UHealth. The HIV provider or the hepatologist initiates treatment. The treatment protocol recommends follow-up clinic and laboratory visits every 4 weeks. During the initial visit, the patient receives prescriptions with refills to complete HCV treatment. The pharmacy assists in obtaining approval for medications, but medications are provided by community pharmacies based on initial prescription orders and are independent of follow-up visits or laboratory results.
 
JHS outpatient clinics.
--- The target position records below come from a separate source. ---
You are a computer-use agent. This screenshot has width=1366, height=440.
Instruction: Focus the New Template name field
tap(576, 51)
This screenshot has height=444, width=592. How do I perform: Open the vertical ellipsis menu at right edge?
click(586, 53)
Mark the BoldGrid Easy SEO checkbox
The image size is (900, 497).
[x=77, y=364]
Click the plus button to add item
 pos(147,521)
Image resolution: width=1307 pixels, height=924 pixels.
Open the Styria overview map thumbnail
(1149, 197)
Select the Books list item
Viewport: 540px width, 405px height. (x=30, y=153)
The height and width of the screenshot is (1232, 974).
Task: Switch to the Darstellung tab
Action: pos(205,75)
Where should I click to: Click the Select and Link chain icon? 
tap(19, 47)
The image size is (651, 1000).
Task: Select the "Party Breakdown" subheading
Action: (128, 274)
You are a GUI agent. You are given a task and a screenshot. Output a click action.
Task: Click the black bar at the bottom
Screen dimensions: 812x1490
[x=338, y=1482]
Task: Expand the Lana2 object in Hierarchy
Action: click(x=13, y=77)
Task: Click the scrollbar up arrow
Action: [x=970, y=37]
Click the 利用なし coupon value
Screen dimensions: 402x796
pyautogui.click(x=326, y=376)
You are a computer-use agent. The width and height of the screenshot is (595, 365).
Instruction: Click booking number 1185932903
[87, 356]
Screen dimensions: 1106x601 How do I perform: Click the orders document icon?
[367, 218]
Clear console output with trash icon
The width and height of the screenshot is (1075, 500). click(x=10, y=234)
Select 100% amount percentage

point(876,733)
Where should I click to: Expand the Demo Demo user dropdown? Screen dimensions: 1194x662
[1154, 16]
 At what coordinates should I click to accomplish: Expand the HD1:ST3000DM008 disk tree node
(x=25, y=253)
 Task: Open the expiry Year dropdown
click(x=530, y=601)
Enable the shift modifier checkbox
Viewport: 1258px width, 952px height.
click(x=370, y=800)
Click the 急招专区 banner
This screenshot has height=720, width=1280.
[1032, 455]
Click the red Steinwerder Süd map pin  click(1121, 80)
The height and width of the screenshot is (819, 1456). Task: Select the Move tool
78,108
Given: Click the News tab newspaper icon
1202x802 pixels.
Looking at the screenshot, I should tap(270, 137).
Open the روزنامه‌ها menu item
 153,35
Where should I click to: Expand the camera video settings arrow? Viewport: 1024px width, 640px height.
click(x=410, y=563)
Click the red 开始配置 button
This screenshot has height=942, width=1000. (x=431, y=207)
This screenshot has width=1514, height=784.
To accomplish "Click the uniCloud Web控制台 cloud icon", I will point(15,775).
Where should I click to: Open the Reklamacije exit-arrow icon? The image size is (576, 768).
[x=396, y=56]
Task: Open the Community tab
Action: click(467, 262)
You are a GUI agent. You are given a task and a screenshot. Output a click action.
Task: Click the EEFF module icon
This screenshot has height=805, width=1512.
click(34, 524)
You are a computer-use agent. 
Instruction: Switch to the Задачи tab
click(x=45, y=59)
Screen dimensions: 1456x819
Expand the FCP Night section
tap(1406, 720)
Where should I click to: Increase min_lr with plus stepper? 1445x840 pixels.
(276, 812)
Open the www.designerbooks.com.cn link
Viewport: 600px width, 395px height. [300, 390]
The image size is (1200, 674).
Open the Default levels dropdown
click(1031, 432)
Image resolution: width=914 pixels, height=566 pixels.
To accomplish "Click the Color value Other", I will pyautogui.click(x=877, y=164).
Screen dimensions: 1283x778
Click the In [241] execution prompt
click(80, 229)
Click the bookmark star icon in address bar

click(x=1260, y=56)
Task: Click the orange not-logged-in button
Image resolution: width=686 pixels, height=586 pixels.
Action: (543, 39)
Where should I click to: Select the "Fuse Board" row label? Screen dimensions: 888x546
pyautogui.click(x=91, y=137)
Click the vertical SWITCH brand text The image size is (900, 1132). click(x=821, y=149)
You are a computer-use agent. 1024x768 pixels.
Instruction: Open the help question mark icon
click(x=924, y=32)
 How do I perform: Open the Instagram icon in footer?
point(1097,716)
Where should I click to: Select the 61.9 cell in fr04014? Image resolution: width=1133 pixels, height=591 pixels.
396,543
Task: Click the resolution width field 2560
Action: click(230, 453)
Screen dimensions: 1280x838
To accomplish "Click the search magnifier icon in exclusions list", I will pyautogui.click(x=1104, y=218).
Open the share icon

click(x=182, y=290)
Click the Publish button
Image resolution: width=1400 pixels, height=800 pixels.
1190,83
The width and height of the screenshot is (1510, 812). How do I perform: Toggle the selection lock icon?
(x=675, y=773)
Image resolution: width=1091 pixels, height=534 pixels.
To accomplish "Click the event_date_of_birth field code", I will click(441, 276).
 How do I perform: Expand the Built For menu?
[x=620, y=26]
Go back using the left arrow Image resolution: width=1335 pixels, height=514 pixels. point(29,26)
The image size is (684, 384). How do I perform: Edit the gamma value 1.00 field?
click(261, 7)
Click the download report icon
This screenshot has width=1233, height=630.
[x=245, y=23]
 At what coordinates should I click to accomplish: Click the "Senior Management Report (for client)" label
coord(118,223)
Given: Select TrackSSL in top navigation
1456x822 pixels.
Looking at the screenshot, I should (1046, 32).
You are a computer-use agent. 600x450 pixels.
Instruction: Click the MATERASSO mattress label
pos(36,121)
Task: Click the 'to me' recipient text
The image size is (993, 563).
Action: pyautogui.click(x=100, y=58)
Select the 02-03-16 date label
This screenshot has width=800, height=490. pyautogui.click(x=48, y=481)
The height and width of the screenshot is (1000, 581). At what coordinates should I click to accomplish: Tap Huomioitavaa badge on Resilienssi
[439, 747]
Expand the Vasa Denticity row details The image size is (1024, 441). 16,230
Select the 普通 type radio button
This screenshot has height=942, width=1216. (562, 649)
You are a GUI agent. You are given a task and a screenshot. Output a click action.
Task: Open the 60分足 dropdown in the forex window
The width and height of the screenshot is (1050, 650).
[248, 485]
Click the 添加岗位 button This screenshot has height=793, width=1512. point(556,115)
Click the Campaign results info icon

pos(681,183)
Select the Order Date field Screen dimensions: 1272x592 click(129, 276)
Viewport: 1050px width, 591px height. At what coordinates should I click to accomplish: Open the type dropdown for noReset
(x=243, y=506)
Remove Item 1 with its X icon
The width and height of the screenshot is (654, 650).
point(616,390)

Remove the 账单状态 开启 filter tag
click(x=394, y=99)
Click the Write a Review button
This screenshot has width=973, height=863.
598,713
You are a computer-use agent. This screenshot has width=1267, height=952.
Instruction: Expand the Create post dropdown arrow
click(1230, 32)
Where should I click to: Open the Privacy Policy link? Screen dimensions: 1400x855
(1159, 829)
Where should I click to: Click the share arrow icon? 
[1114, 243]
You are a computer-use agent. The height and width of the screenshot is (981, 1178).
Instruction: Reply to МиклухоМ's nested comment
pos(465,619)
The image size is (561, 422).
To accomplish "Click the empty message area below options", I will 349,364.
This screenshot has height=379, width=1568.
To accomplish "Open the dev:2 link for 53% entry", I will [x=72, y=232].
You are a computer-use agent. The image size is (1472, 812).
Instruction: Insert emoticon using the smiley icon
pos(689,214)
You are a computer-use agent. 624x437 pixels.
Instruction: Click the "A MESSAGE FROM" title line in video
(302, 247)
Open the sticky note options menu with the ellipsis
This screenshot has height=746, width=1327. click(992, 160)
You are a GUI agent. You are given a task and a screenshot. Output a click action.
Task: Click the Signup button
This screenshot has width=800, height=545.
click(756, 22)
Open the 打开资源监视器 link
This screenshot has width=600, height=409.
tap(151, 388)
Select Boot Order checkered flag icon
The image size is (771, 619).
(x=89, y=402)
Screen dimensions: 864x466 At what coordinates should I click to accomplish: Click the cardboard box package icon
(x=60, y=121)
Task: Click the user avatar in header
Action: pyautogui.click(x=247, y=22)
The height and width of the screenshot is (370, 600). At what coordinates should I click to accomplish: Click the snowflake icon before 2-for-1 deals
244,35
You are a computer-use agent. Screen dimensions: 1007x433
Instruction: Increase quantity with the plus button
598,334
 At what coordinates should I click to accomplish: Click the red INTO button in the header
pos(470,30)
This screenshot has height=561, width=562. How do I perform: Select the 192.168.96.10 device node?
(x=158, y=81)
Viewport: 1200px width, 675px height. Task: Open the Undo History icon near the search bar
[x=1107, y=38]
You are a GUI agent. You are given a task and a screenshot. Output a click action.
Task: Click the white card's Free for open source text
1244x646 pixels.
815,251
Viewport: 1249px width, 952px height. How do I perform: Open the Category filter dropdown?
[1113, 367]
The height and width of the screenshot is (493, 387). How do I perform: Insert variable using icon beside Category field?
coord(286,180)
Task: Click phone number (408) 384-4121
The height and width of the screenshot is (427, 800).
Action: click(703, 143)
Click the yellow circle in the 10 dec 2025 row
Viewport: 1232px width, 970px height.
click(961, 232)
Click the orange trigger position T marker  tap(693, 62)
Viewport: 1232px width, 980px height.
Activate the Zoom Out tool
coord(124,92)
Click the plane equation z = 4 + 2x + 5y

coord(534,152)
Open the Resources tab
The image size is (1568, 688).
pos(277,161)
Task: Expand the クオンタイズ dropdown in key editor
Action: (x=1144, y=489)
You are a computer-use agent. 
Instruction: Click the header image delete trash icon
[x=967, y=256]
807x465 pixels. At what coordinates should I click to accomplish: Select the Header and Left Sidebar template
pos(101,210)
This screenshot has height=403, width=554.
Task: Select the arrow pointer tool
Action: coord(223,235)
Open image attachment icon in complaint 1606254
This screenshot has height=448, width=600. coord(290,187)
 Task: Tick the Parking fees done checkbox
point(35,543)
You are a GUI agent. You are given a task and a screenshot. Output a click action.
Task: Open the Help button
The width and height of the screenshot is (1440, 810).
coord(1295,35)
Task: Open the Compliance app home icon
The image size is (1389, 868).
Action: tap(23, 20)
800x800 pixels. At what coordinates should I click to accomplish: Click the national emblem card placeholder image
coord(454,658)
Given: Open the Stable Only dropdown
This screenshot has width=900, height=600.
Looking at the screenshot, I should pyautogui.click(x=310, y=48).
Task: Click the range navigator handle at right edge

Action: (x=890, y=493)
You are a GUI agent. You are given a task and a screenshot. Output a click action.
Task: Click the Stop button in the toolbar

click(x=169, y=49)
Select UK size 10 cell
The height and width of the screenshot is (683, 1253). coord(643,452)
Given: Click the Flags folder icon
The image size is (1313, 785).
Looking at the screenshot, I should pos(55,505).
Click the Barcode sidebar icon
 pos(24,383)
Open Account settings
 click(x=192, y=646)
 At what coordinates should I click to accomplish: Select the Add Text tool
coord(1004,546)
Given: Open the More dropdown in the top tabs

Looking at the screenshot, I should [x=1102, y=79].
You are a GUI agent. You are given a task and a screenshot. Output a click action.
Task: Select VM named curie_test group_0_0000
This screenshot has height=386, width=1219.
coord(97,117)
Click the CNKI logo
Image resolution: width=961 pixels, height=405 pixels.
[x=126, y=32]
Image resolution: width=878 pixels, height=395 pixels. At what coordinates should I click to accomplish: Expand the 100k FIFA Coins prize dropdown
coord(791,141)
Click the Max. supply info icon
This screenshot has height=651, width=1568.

The HIV provider initiates treatment for HCV. The treatment protocol recommends follow-up clinic and laboratory visits every 4 weeks; however, during the initial visit, the patient receives prescriptions with refills to complete HCV treatment. The JHS pharmacy assists in obtaining approval for medications and informs the ordering physician when medications are approved. Medications are provided by community pharmacies based on initial prescription orders and are independent of follow-up visits or lab results.
 
Other Independent Variables
Other exposure variables included the following: sociodemographic characteristics (age, gender, race, location of treatment); clinical assessments (baseline HIV viral load and median CD4 count, ART regimen during HCV treatment, HCV genotype, HCV viral load, presence of cirrhosis, prior history of HCV treatment and agents used for treatment, presence of hepatitis B coinfection, HCV treatment regimen, concurrent use of ribavirin with DAAs for HCV treatment); attendance at treatment laboratory visits (defined as lab tests done on week 4, once during weeks 6 to 8, on week 12 and at the end of treatment); and posttreatment lab visits.
 
Study Procedures
We reviewed all medical charts and provider notes, and we collected exposure, outcome, and covariate data. We also collected adverse events documented in the medical chart on each follow-up visit. We reviewed information on all follow-up visits as documented in the medical chart.
 
Statistical Analysis
We used REDCap version 6.5.2 electronic data capture tools, hosted at University of Miami, to collect and manage study data. We used descriptive statistics to report the baseline characteristics of the population. We conducted univariable analysis with calculation of odds ratio, 95% CI, and χ2 testing (a P value of .05 was considered to indicate statistical significance). In order to identify predictors, we used logistic regression analysis. Our multivariable analysis included the variables that were significant in the univariate analysis, and those that have been described to be associated with cure in the literature (ie, absence of cirrhosis, HCV genotype, aspartate aminotransferase platelet ratio index score, duration of treatment, race, and prior history of treatment). SPSS version 22 statistical software (IBM Corp, Armonk, New York) was used for analysis.